The past ten or so years have seen a steady increase in the use of risk assessment to help improve the safety of offshore facilities. This process started with the requirements for "Concept Safety Evaluations" in the Norwegian sector of the North Sea, and has gathered pace since the Piper Alpha disaster and especially since the publication of the Cullen Report in November last year. Lord Cullen has recommended a fundamental change in the regulation of offshore safety on the UK Continental Shelf; he has proposed that the current prescriptive regulations are replaced by goal setting regulations. This approach is broadly similar to that of new regulations in the Norwegian sector which came into force in January this year. An integral part of both approaches is in the use of risk assessment methods to demonstrate that an adequate level of safety has been achieved.
This means that risk assessment can no longer be seen as an academic discipline practised by the safety department and their consultants. It is going to become the basis of key and costly decisions and will be an important aspect of the interaction with the regulatory authorities. It will be important that the management of operating companies, at all levels, understand the principles, the shortcomings and the ways in which risk assessment should and should not be used.
Risk assessment is a generic term covering a wide range of techniques used to assess the level of safety by considering both the magnitude of harm or damage and likelihood of such harm occurring. Such assessments can be qualitative or quantitative or a mixture of the two.

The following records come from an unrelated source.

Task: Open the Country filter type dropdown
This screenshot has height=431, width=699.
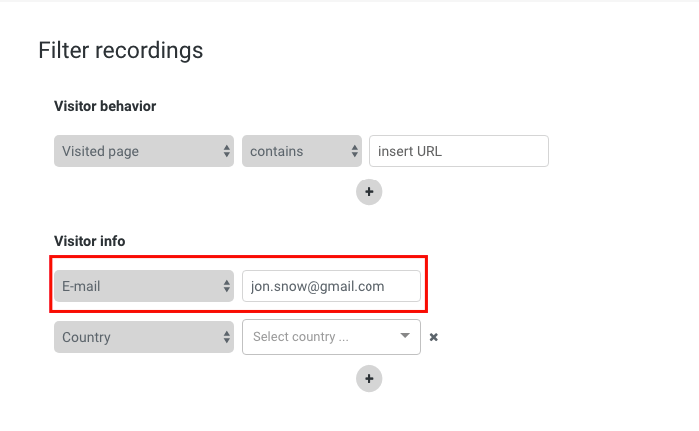Action: tap(144, 337)
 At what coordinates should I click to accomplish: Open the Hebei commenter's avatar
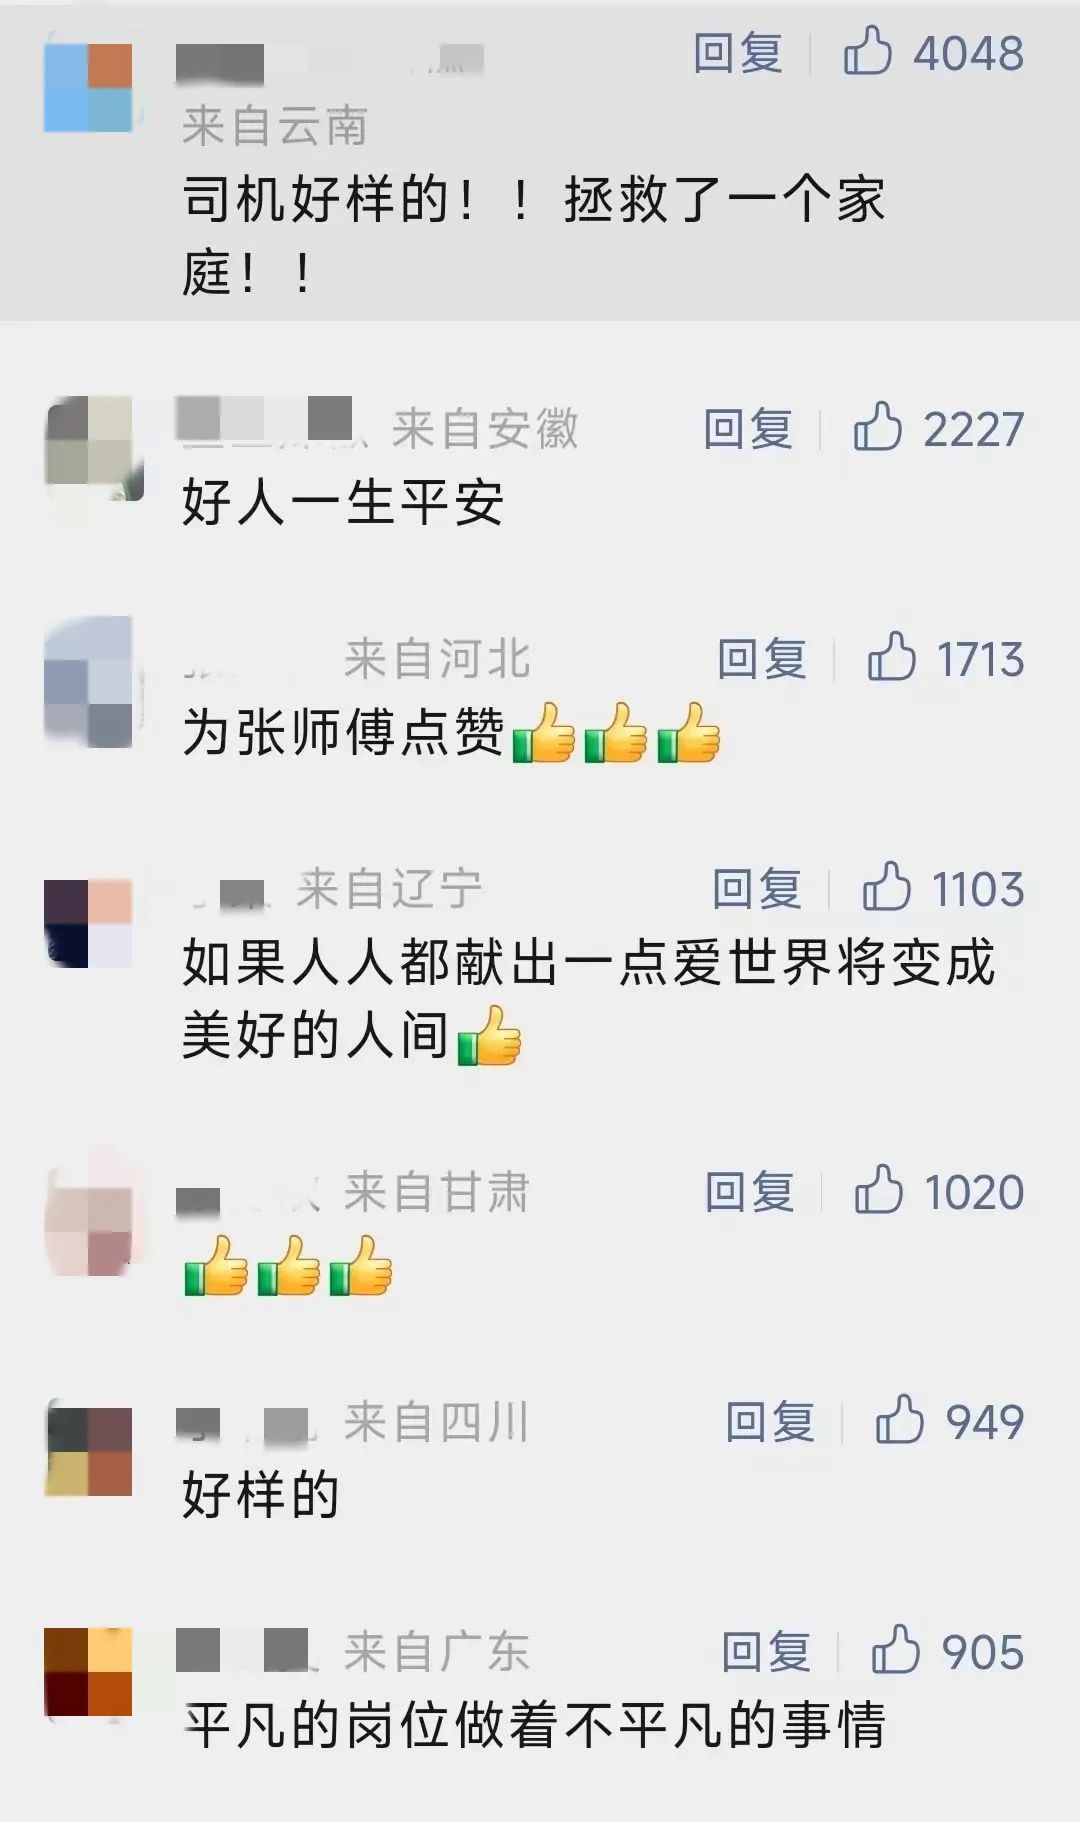(88, 682)
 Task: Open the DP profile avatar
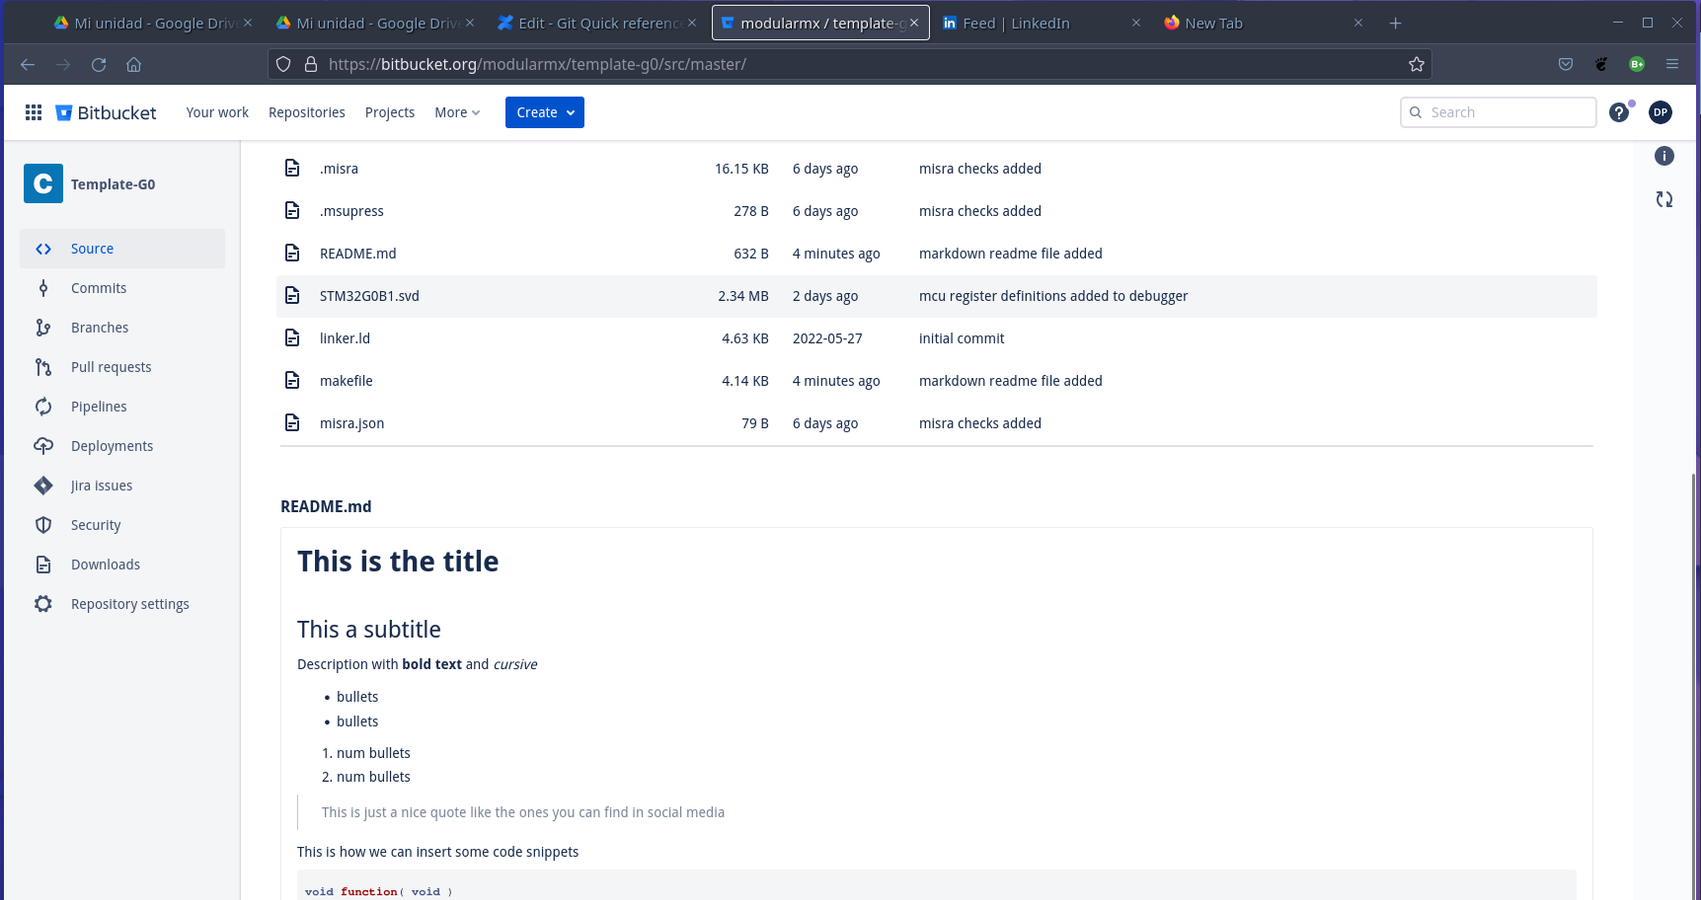(1660, 112)
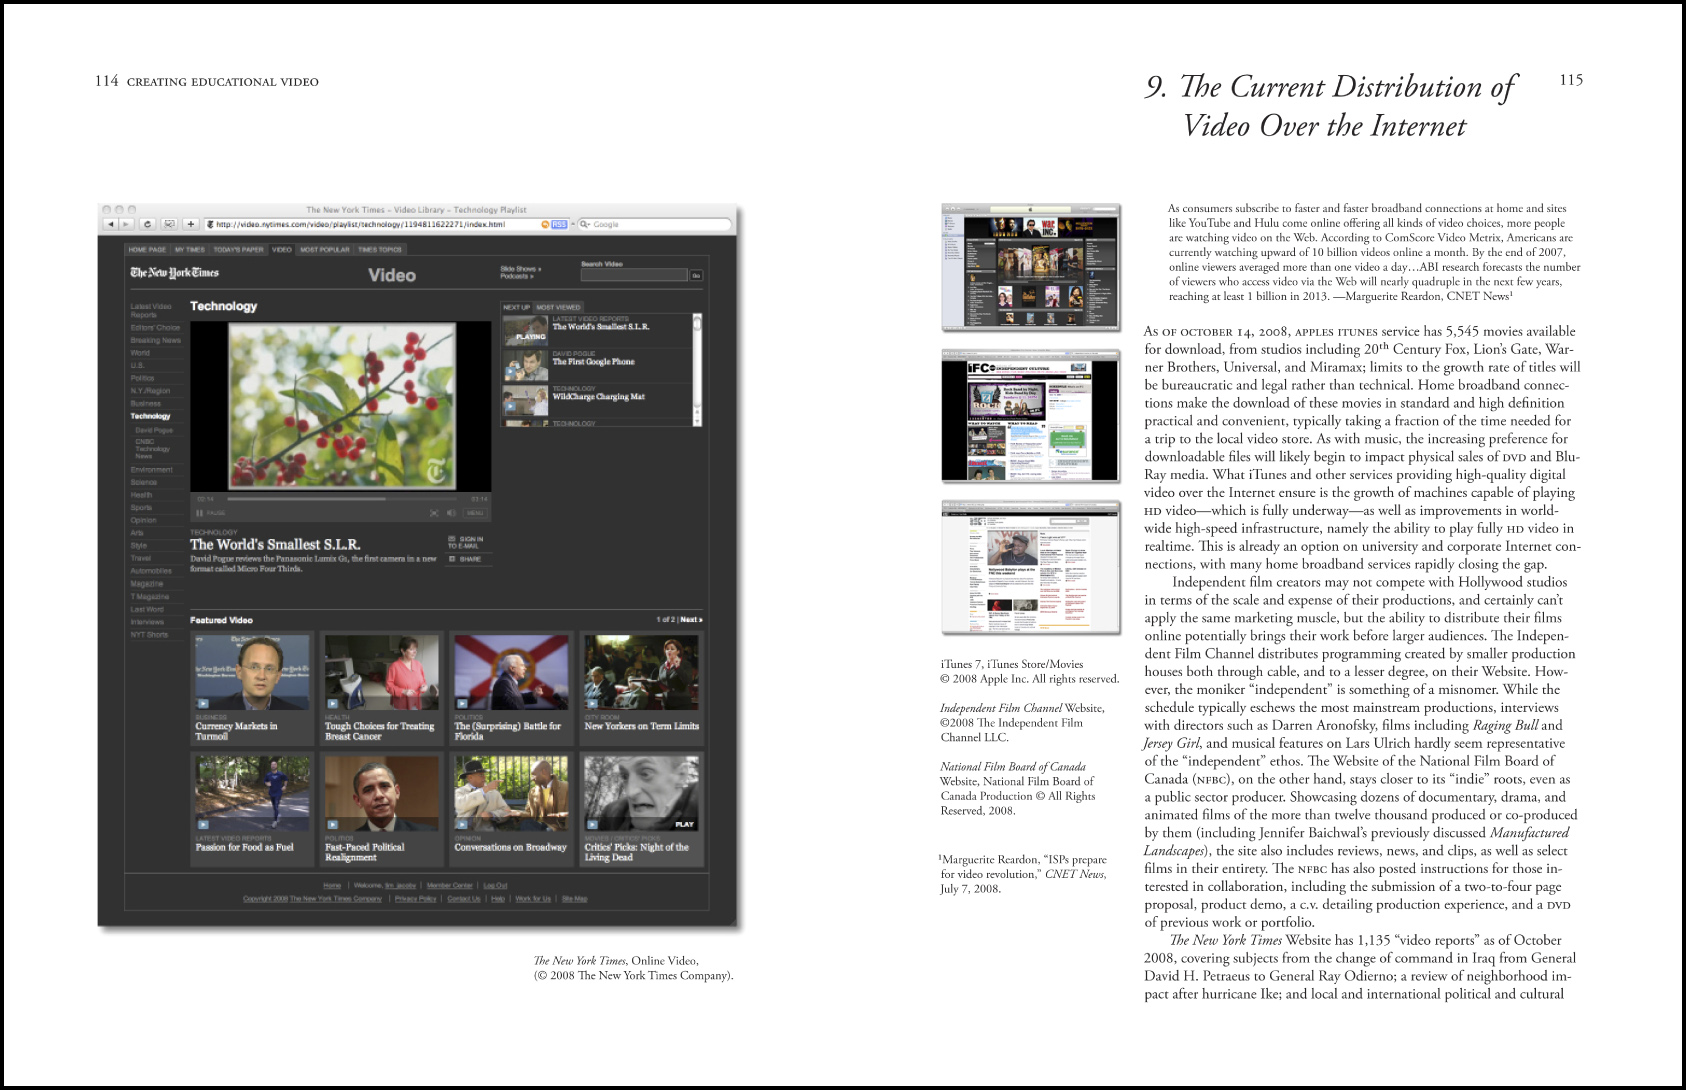Open the video player MENU button

(x=475, y=513)
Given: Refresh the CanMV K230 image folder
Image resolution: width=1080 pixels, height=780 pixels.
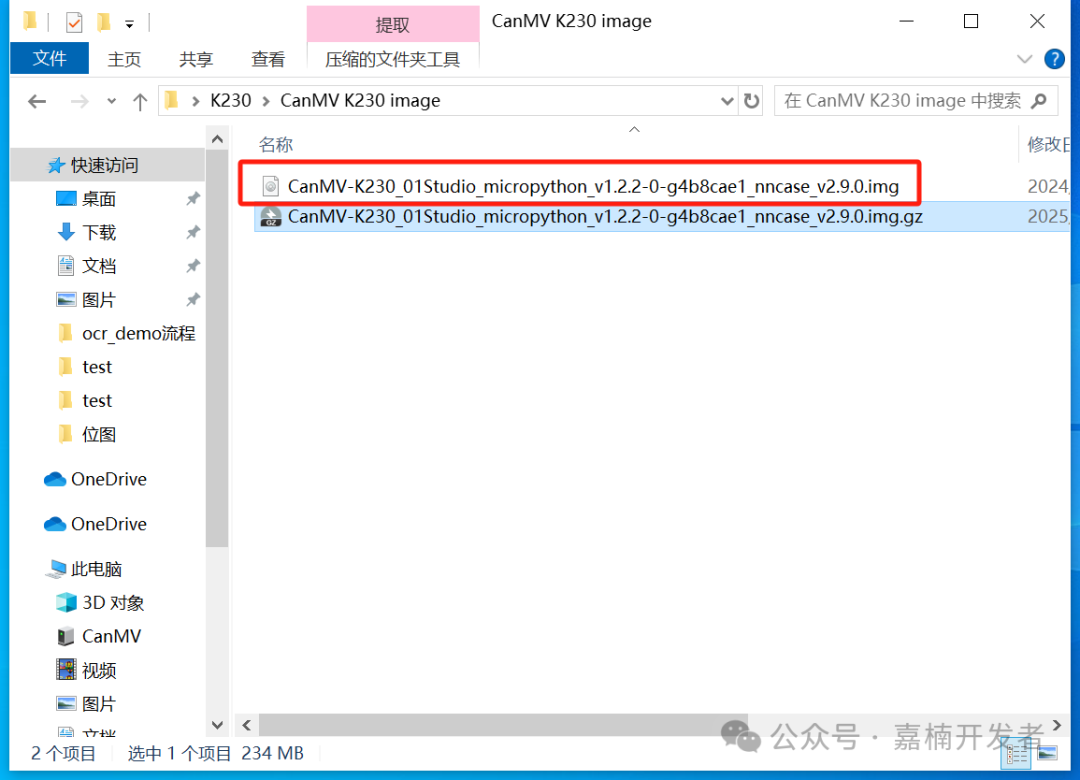Looking at the screenshot, I should coord(751,101).
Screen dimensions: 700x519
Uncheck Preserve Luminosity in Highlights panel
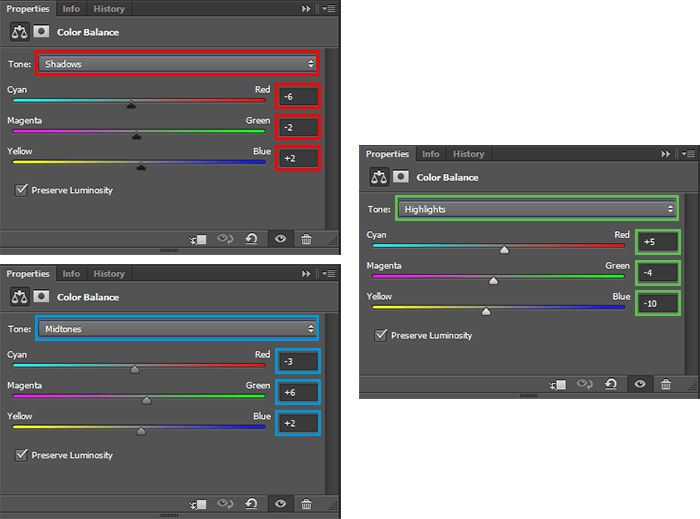tap(381, 335)
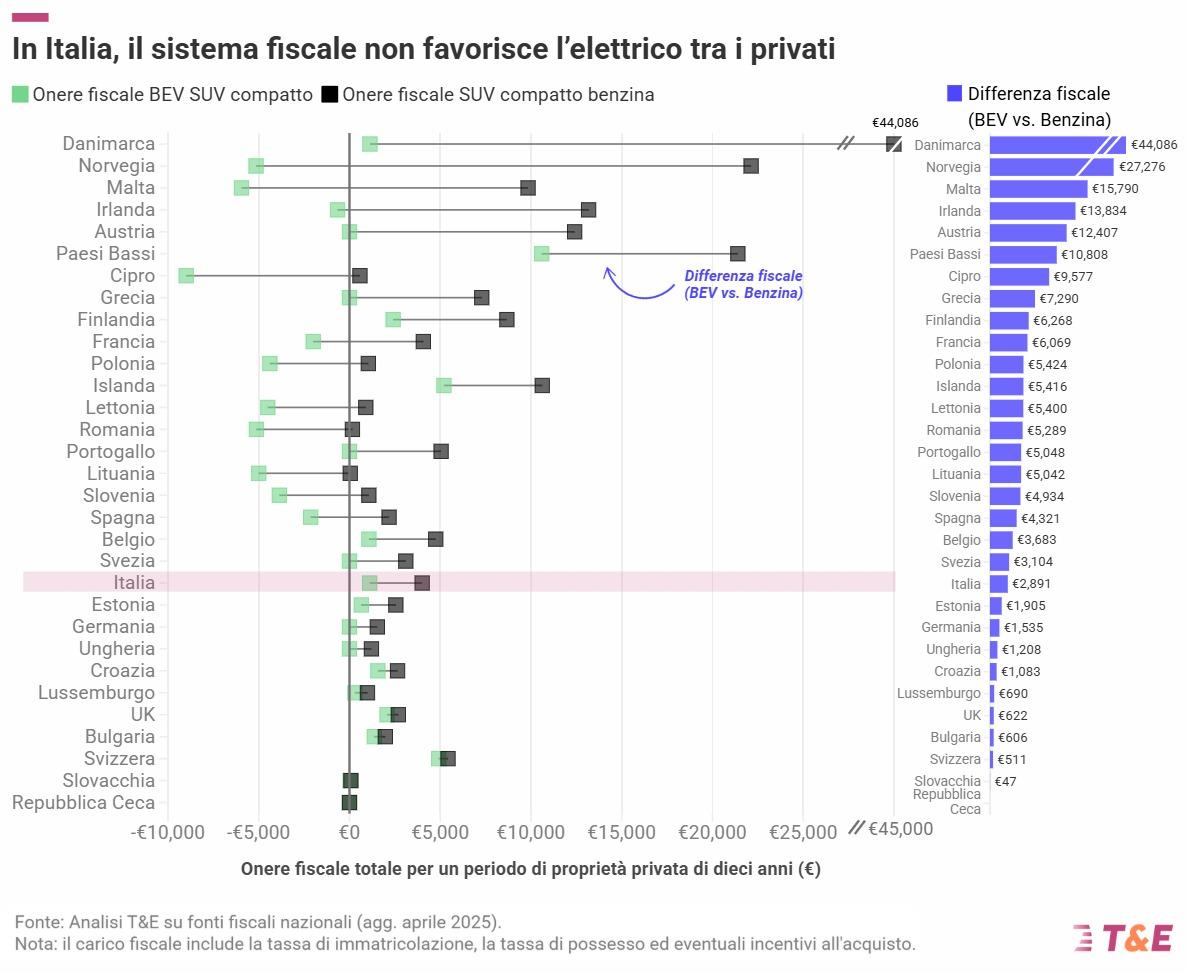Click green BEV SUV legend swatch
Image resolution: width=1186 pixels, height=973 pixels.
[x=20, y=95]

A risk assessment will therefore involve some assessment of the damage and an assessment of likelihood. Such assessments can be presented in simple qualitative scales or be fully quantified to result in a numeric value of risk. A Quantitative Risk Assessment (QRA) can involve the use of a variety of methods or models ranging from simple correlations to complex computer codes; these will include methods for the assessment of the consequences of releases including dispersion models, flame radiation models, explosion models etc.; models for assessing the impact or damage resulting from the fire or explosion or impact; data on the likelihood of failures of various items of equipment and on the likelihood of alternative outcomes, for example, ignition and methods for utilising that data; and methods for summarising and presenting the results in a useable manner.
The basic approach of QRA techniques is to analyse a complex system (such as a platform or chemical plant), which contains hazardous materials, hardware, control and safety systems, people and management systems, with the intention of determining:
what accidents can occur? - this depends on the scope of the study and may be generated using checklists, HAZOP or previous study experience.
how frequently does each accident occur? - a combination of failure rate data and conditional probabilities.